Book Reviews

“In clear, urgent prose, police-misconduct attorney Ritchie (Say Her Name: Resisting Police Brutality Against Black Women, 2015, etc.) shines an eye-opening spotlight on women of color targeted by police violence, a demographic that is not often well-represented in the media. She begins her discourse with history, discussing the controlling dynamic of slavery and colonization. The author then addresses more contemporary and vexing issues involving the aggressive enforcement of minor offenses and the rogue street policing of young women, disabled people, and gender-nonconforming people of color...She shares her impressions of the abuses of Native women protesting the Dakota Access Pipeline as well as...of Sandra Bland, Eleanor Bumpurs, and Kayla Moore, a black trans woman who died at the hands of transphobic police officers. Ritchie further details more personal stories of women affected by racial profiling, unsubstantiated criminalization, and rampant abuse...Dense, comprehensive arguments certain to bring awareness to the epidemic of police brutality against historically vulnerable...groups.”

Kirkus Reviews

“The death of Sandra Bland in a Texas jail cell, stemming from a racialized escalation of a simple traffic stop recorded on dash-cam video, remains a mystery, but not an anomaly. Police-misconduct attorney Ritchie shines a spotlight on the gender-based violence continuously visited upon women and girls of color by law-enforcement officials with impunity. She takes the wide view, beginning with America’s founding, on through slavery and beyond, detailing a long history of physical abuses paired with persistent, dehumanizing, and racist stereotypes of black, indigenous, and Asian women. Moving forward to more recent decades, Ritchie expands the scope to include the disabled and mentally ill, LGBTQ, Muslim, Latina, and the undocumented, relating dozens of individuals’ experiences of police harassment, physical and sexual assault, extortion of sexual favors, and the use of lethal force. Ritchie is not content with compiling a list of incidents. She challenges readers to organize and demand solutions that provide transparency and accountability.

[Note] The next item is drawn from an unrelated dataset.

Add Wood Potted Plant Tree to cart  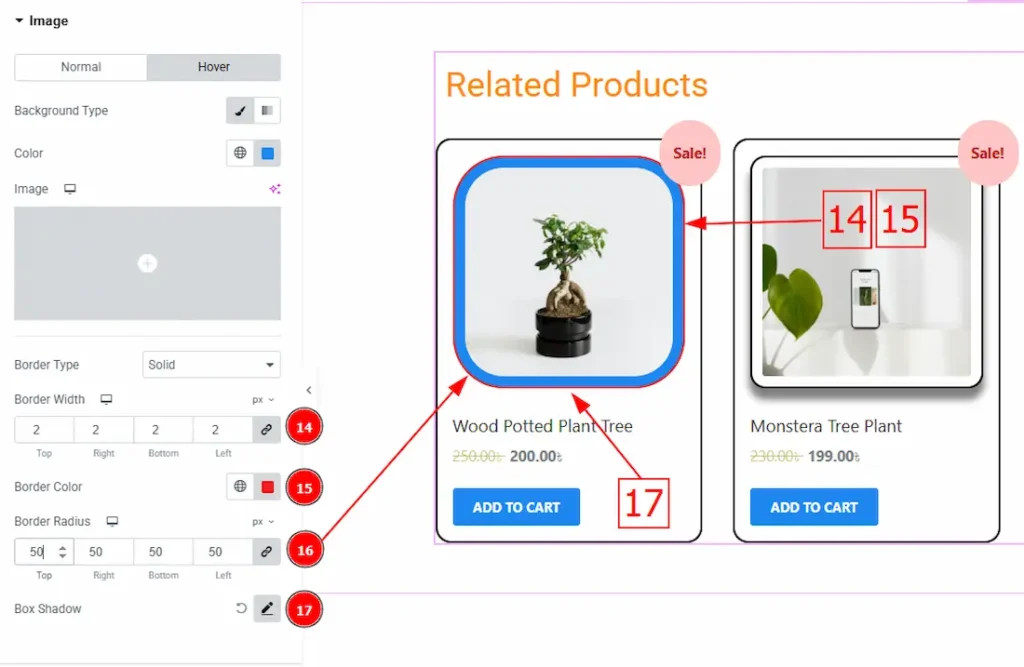pos(516,507)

The systemic police exploitation of women and girls in marginalized communities will not cease without changes to the very structure of policing. Ritchie’s focused study and call to action is an essential work.”

—STARRED review, Booklist

'Invisible No More' Is a Chilling History of Police Violence Against Women of Color
Andrea J. Ritchie's new book offers fresh perspective on how American law enforcement reserves particular abuse for black women.

What makes the video shocking isn't just the violence; it's also how rote the violence is. In the clip from October of 2015, Ben Fields—at the time, a sheriff's deputy and the school resource officer at Spring Valley High School in Columbia, South Carolina—tells a young black woman to leave the classroom. She refuses. So Fields, who is white, wraps his forearm around the student's neck, flips her—along with her desk—onto the floor, and tosses her several feet. He then handcuffs her with chilling casualness, as if this reflexive violence toward an alleged classroom disruptor is all in a day's work.

But, well, it is, in a way. And unthinking violence against black women shouldn't be all that shocking, as Andrea J. Ritchie, a police-misconduct attorney, explains in her new book, Invisible No More: Police Violence Against Black Women and Women of Color. What happened in Columbia—my hometown—was "representative of decades-long trends in policing black girls and girls of color across the country, in and out of school," Ritchie writes. If this aggression comes as a surprise, it's because—and this is exactly the author's point—it wasn't until recently that the issue of police misconduct against women of color found greater prominence in national discussions of a carceral regime run by police. [READ MORE]

—Pacific Standard 

Invisible No More, Andrea Ritchie ’90
“Black women, long the backbone of efforts to resist state violence, are insisting that we will no longer only play the role of aggrieved mother, girlfriend, partner, sister, daughter, or invisible organizer,” Ritchie writes, “and demanding recognition that we, too, are targets of police violence.” A scholar, organizer, and attorney specializing in police misconduct cases, Ritchie examines how women of color suffer due to racial profiling, police brutality, and other ills—discussing such infamous cases as that of Sandra Bland, who committed suicide in jail after being arrested during a traffic stop. “Ritchie’s focused study and call to action is an essential work,” Booklist said in a starred review of the book, which features an introduction by civil rights activist Angela Davis.